- 2 chicken breast, thighs or drumsticks
- 2 onions
- 2 large or 3 small garlic cloves
- 1,5 liter chicken stock
- 2 tablespoons all-purpose flour
- sunflower or other neutral oil
- 3 tablespoons apple sauce
- about 100 ml vinegar
- 2 cans of tomato cubes
- about 3 cm fresh ginger root (1,2 inch)
- 140 gram tomato paste
- about 3 tablespoon soy sauce
- 1 teaspoon sambal or your choice
- 50 gram noodles or rice noodles
- handful of bean sprouts
- 2 green onions
Kitchen equipment needed
- cutting board & chef’s knife
- large pan with a lid
- wooden spoon
- immersion blender
- water kettle or pan
- medium-sized bowl
- cling film
Preparation — 10 minutes
PEEL and coarsely chop the onion and garlic cloves. PEEL and finely chop the ginger root. REMOVE any excess fat or muscles from the chicken fillets and cut them in halves.

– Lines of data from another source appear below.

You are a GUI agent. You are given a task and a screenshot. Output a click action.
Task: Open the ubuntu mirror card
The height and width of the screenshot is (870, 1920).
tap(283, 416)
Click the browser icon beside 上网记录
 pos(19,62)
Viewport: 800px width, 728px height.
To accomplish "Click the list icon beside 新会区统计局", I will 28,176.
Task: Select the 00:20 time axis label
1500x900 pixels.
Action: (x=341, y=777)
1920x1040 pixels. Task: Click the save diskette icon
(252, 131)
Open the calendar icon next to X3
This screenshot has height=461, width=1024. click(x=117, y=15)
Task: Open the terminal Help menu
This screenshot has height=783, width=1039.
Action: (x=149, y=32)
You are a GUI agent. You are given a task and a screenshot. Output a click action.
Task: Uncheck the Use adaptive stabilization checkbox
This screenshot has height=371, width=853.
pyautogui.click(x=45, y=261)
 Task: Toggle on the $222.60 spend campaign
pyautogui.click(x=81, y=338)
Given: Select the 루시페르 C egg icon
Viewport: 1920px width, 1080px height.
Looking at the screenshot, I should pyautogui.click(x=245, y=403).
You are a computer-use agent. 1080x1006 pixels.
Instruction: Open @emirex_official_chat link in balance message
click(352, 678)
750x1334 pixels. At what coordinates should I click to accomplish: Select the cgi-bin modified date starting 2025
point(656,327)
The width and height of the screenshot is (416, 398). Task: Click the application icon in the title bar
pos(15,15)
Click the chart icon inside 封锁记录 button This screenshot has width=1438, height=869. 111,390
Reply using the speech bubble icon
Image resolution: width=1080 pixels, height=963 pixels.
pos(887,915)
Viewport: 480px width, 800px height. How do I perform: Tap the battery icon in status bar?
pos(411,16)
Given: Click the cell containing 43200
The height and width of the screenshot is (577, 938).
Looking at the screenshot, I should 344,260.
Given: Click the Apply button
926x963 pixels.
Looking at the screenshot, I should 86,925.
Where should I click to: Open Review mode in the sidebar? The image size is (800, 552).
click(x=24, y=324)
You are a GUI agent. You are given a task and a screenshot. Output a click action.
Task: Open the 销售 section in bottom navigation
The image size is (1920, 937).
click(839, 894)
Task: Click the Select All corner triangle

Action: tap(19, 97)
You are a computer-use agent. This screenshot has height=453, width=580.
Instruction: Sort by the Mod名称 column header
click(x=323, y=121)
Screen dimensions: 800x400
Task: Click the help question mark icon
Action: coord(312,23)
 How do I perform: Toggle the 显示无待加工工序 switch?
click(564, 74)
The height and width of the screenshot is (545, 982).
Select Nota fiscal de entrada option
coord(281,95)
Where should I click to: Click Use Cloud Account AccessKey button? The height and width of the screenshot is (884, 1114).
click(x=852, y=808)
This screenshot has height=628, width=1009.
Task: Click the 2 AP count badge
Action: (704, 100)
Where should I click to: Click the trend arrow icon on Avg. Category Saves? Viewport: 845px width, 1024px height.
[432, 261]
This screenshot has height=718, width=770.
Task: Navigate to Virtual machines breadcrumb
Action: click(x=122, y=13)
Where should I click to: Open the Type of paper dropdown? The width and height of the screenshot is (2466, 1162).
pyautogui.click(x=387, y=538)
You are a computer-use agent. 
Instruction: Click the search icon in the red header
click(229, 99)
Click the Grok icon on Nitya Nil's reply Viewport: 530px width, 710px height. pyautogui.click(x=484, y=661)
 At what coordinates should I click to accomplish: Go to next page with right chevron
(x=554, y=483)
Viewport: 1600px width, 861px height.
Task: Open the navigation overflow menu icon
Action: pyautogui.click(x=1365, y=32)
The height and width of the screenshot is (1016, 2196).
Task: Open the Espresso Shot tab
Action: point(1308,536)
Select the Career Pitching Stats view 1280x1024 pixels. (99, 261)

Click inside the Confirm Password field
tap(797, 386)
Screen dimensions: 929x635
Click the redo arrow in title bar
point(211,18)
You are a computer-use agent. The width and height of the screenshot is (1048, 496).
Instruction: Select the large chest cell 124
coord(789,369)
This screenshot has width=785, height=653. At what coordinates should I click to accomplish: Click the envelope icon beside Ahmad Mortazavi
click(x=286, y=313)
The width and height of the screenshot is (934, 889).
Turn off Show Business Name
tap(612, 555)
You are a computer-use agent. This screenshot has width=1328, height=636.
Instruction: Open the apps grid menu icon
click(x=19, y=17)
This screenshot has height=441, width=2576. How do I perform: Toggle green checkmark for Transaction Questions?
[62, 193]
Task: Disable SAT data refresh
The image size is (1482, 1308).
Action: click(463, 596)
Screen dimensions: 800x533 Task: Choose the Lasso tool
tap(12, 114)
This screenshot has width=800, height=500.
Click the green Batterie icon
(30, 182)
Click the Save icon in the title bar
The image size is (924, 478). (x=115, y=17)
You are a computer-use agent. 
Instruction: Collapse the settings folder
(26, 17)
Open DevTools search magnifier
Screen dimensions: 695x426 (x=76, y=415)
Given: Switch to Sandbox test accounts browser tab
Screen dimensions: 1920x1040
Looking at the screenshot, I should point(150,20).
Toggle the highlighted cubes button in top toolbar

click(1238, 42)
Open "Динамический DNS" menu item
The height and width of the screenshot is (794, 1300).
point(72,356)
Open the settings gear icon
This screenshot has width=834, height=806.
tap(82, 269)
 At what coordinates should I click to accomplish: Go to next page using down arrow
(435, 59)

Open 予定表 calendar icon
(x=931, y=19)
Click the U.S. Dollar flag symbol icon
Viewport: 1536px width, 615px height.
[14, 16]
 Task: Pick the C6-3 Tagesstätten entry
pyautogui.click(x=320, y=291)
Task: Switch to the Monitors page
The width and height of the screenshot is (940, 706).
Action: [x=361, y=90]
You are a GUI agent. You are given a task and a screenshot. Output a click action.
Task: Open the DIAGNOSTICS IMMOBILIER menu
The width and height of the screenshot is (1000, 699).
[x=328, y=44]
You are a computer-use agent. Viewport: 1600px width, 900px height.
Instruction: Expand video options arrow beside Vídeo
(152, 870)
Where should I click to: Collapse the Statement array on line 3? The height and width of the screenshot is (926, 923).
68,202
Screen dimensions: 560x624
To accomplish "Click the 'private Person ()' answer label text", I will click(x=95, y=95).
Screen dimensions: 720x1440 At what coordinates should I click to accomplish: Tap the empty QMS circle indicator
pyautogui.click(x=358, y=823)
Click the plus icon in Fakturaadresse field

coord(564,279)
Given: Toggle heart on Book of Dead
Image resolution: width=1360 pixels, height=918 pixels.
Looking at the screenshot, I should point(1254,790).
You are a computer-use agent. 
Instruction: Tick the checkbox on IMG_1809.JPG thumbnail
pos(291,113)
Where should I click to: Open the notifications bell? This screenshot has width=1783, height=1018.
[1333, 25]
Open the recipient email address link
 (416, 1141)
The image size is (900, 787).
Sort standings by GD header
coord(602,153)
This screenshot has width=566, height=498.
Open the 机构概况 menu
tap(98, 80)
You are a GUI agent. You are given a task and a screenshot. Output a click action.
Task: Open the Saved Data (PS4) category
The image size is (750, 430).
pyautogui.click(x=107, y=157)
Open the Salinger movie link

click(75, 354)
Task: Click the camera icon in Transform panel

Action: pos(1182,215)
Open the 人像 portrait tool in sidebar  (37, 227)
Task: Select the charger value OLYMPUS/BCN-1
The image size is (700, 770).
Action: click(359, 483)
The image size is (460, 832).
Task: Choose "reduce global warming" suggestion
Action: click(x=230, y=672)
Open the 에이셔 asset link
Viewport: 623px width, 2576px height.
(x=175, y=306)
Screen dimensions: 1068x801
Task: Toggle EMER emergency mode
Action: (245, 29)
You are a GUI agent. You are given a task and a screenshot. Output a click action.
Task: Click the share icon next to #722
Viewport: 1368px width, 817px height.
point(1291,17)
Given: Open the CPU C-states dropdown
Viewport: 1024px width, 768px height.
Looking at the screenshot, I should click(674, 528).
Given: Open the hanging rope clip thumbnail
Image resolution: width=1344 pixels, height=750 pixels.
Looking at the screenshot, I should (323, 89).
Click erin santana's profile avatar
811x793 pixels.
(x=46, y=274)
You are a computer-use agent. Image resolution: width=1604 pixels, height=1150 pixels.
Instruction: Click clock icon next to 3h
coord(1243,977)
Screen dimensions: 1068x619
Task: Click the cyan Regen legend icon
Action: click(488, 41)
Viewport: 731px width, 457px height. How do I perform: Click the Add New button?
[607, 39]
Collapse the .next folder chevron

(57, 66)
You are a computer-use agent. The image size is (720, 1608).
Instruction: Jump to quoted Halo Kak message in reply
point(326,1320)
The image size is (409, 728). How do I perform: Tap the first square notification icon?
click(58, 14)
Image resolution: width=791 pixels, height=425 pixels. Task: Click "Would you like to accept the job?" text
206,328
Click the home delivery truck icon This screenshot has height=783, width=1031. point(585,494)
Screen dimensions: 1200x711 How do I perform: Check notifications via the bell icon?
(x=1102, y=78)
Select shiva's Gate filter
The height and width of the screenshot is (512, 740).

CHOP the green onions into rings and set them aside.
Finishing the Chinese tomato soup — 40 minutes
HEAT oil in a large pan and sauté the onion, garlic and ginger for a few minutes. As soon as they start to soften you can ADD the tomato paste. Turn down the heat and ADD 2 tablespoons of flour, let it cook shortly and pour in about 100 ml vinegar. Also POUR in chicken stock along with canned tomatoes and chicken fillets. Turn a lid on the pan and bring to a boil.
When the soup has start to boil you need to turn down the heat so the chicken can slowly cook. That will take about 10 minutes, depending on the size of the chicken. TRANSFER the chicken to a cutting board and use an immersion blender to create a smooth soup. ADD soy sauce, apple sauce, sambal, pepper and salt.
Bring water to a boil using a water kettle or pan. Meanwhile use 2 forks to create ‘pulled chicken’. ADD noodles into a boil and pour the boiling water on top, COVER with cling film and let it steam for a few minutes before you drain the noodles.
DIVIDE soup over bowls or deep plates and FINISH with noodles, green onions, bean sprouts and chicken. Enjoy!